→ Exercise:
Only the lines from the beginning of the data below through the line containing "Task: Pick the FOUCAULT.WAV file icon" belong in the response, each copied exactly.
┌──
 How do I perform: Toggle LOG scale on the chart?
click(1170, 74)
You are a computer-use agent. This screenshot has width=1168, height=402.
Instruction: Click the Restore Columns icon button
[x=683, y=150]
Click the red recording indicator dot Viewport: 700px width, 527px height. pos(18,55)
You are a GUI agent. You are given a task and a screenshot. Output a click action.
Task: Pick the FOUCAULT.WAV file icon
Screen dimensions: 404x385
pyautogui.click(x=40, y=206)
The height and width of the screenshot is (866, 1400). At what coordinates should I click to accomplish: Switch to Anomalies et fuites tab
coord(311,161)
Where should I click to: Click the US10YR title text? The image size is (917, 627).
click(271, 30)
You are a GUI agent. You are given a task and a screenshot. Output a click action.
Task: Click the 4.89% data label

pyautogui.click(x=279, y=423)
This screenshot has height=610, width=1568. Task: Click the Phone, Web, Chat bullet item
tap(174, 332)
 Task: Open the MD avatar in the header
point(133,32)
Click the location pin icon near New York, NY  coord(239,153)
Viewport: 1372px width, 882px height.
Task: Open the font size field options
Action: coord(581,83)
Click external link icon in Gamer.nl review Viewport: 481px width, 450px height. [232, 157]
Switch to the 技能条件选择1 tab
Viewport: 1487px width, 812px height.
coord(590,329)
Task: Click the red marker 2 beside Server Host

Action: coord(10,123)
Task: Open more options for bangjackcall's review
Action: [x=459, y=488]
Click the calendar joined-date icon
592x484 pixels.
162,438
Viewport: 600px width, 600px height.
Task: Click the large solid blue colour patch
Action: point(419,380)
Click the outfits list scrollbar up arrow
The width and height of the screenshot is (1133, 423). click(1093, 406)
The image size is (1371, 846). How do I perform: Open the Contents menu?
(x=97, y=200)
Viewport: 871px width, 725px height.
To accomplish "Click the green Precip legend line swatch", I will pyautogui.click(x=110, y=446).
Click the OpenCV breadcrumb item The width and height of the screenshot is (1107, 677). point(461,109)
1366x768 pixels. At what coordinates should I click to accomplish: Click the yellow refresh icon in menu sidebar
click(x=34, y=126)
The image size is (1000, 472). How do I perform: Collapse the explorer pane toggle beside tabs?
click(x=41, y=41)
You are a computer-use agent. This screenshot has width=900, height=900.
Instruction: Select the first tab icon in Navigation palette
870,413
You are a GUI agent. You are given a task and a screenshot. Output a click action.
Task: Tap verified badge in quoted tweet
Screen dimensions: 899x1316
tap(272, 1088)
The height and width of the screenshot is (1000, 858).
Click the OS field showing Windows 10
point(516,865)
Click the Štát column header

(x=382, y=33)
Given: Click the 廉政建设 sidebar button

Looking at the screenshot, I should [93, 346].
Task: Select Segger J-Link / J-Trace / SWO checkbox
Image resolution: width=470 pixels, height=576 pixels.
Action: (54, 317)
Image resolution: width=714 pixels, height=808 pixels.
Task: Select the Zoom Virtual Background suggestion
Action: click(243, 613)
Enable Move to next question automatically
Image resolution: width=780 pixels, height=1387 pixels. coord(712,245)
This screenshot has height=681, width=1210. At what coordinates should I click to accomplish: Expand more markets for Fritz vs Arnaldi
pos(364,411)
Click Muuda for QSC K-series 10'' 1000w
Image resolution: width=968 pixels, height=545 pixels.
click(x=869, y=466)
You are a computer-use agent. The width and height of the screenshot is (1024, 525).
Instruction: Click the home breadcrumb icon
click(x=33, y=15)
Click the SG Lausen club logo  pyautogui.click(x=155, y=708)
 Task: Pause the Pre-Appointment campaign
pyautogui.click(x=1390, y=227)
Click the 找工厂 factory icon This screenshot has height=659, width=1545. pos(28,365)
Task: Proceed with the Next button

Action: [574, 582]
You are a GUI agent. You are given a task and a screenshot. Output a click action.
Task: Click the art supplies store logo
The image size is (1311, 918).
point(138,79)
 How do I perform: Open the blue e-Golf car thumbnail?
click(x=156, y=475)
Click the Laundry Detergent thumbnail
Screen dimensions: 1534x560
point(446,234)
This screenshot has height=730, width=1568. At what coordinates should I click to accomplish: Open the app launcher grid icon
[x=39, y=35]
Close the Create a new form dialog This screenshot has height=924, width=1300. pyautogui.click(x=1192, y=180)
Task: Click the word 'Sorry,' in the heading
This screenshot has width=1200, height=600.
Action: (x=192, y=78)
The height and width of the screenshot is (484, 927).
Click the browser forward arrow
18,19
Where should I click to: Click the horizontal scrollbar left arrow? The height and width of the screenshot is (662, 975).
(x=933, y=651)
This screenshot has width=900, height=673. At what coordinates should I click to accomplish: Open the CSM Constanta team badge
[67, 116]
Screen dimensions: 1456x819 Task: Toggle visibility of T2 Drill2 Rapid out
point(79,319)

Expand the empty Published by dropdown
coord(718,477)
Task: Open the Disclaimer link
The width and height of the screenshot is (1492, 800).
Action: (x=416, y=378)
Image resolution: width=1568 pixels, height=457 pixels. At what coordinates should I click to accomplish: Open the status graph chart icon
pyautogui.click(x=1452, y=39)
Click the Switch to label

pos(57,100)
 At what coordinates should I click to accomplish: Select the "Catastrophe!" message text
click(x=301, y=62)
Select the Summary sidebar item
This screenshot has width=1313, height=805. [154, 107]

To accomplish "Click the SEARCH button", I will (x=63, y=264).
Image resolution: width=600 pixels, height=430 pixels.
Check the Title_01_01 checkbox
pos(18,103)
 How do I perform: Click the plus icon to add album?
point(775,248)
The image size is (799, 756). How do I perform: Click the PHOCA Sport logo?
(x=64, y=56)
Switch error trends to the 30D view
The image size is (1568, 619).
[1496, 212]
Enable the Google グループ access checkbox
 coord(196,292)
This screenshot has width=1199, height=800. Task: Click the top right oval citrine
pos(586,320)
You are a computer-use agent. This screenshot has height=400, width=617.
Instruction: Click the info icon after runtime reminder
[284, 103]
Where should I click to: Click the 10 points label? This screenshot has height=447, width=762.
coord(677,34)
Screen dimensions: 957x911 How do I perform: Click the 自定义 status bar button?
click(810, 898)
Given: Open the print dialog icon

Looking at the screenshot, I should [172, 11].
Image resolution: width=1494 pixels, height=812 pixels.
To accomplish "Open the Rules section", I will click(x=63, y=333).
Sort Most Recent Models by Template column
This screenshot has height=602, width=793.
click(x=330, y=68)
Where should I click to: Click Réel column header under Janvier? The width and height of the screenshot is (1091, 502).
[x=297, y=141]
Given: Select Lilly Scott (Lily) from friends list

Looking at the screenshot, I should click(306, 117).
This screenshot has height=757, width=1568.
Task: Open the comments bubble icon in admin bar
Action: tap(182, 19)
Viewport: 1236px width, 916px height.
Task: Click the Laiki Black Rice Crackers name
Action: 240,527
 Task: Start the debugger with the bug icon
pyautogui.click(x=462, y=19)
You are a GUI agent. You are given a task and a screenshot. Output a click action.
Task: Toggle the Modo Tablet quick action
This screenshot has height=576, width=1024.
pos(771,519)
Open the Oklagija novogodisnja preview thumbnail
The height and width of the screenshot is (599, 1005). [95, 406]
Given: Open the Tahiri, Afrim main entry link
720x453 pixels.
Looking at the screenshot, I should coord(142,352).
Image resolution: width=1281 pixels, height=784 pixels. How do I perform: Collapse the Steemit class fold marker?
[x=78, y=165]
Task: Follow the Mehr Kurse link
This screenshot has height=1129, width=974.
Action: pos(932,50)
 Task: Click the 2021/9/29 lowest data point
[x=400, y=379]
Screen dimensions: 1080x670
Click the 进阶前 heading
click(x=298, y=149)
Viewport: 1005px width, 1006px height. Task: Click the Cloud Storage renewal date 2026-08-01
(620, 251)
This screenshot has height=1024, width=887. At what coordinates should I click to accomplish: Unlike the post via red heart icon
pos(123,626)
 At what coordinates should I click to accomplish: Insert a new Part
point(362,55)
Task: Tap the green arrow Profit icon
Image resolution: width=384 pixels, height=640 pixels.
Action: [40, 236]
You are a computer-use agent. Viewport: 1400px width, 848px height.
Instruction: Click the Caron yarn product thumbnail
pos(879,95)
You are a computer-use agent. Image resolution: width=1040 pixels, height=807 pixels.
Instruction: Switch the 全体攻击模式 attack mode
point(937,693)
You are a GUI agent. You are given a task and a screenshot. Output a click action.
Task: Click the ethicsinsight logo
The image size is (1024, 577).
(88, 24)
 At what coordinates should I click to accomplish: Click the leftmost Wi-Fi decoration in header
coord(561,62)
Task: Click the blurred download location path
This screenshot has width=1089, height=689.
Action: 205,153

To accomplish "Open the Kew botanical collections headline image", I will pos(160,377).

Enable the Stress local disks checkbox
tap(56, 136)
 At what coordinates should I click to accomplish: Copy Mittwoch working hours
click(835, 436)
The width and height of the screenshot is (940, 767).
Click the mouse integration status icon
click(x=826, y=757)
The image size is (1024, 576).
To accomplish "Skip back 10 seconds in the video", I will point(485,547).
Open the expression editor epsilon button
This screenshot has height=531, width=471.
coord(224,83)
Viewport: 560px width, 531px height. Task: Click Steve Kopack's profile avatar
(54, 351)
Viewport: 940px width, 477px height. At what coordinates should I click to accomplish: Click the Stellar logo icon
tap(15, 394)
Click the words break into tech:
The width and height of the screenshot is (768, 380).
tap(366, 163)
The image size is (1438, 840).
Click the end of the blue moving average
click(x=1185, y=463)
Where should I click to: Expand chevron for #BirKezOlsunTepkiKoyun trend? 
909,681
└──
→ Solution below:
 How do I perform: Toggle LOG scale on the chart?
click(1170, 74)
You are a computer-use agent. This screenshot has width=1168, height=402.
Instruction: Click the Restore Columns icon button
[x=683, y=150]
Click the red recording indicator dot Viewport: 700px width, 527px height. pos(18,55)
You are a GUI agent. You are given a task and a screenshot. Output a click action.
Task: Pick the FOUCAULT.WAV file icon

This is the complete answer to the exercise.